Vor kurzem ist mal wieder ein TÜV-Report veröffentlicht worden. Die großen Marken lagen wie gewohnt auf den vorderen Plätzen, Premium-Modelle dominierten die Rangliste. Und weit abgeschlagen die kleinen Fahrzeuge, vorwiegend aus ausländischer Produktion. Natürlich, schießt einem da durch den Kopf, es geht eben nichts über deutsche Ingenieurskunst, das seit vielen Generationen verankerte Wissen und die hieraus abgeleitete Qualität. Im Grunde bestätigt die Statistik die Einstellung, die man schon vorher hatte.
Doch so einfach wie die Medien es suggerieren ist es nicht. Bei genauerer Betrachtung spielen neben der Produktionsqualität noch eine Reihe anderer Faktoren eine Rolle. Wer sich einen gebrauchten Kleinwagen eines unbekannten Herstellers kauft, der hat tendenziell kein Geld für regelmäßige Wartung. Der fährt bei der Hauptuntersuchung vor und hofft, dass er ungeschoren davonkommt. Eine Erneuerung der Reifen oder ein notwendiger Austausch des Scheinwerfers wurde aufgeschoben und führt nun zur Verweigerung der Plakette.
In die Statistik fließen also indirekt auch Kundenprofile ein. Die Interpretation der auf den ersten Blick plausiblen Zahlen ist also gar nicht so einfach. Wobei der TÜV-Report nur ein Beispiel dafür ist, dass man genau hinschauen muss. Das gilt ebenso für alle anderen Zahlenwerke, denn Statistik hat von Natur aus zwei typische Eigenschaften. Beruhen die Erkenntnisse auf wenigen Zahlen, dann stellt man sich die Frage, wie repräsentativ die Auswahl ist. Und daneben spielt auch die Einbettung, also der Kontext, eine Rolle. Dann drittens muss man sich mit Definitionen beschäftigen. Was versteht man denn im TÜV-Report unter "durchgefallen"? Sind es die völlig maroden Querlenker oder ist es der vorausschauend notwendige Ersatz einer Dichtungsmanschette?
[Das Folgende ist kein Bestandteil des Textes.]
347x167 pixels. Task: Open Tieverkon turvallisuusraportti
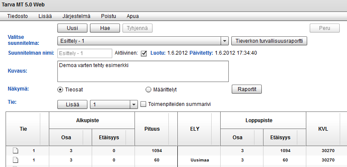[x=269, y=41]
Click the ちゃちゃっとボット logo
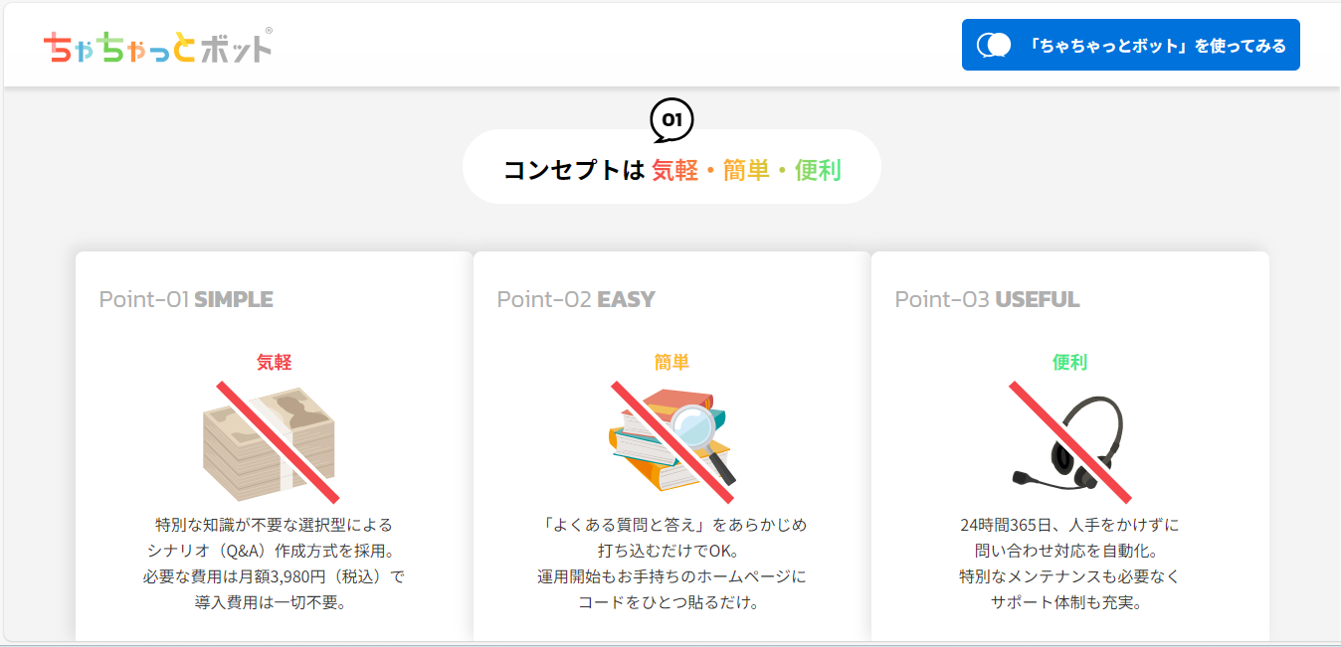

Im Polizeibericht des Frankfurter Bahnhofsviertels wird eine hohe Kriminalität kolportiert. Muss man dort um Leib und Leben fürchten oder sind es die zahlreichen Drogendelikte, die die Zahlen in die Höhe treiben? Und in diesem Zusammenhang auch die Frage, ob man die Messungen miteinander vergleichen kann. In Wiesbaden gibt es überdurchschnittlich viele Ordnungswidrigkeiten im Bereich des ruhenden Verkehrs. Das liegt aber weniger an dem Gemüt der Autofahrer, die in dieser Stadt besonders wild parken. Sondern daran, dass reguläres Parken erschwert und die Kontrollen verschärft sind.
Und am Ende die Vergleichswerte. Ist fünfundneunzig Prozent eine gute Trefferquote? Sind zwei Promille Fehlentscheidungen einer KI gut oder schlecht? Wie steht der Wert vom Frankfurter Bahnhofsviertel im Vergleich zu Downtown Manhattan?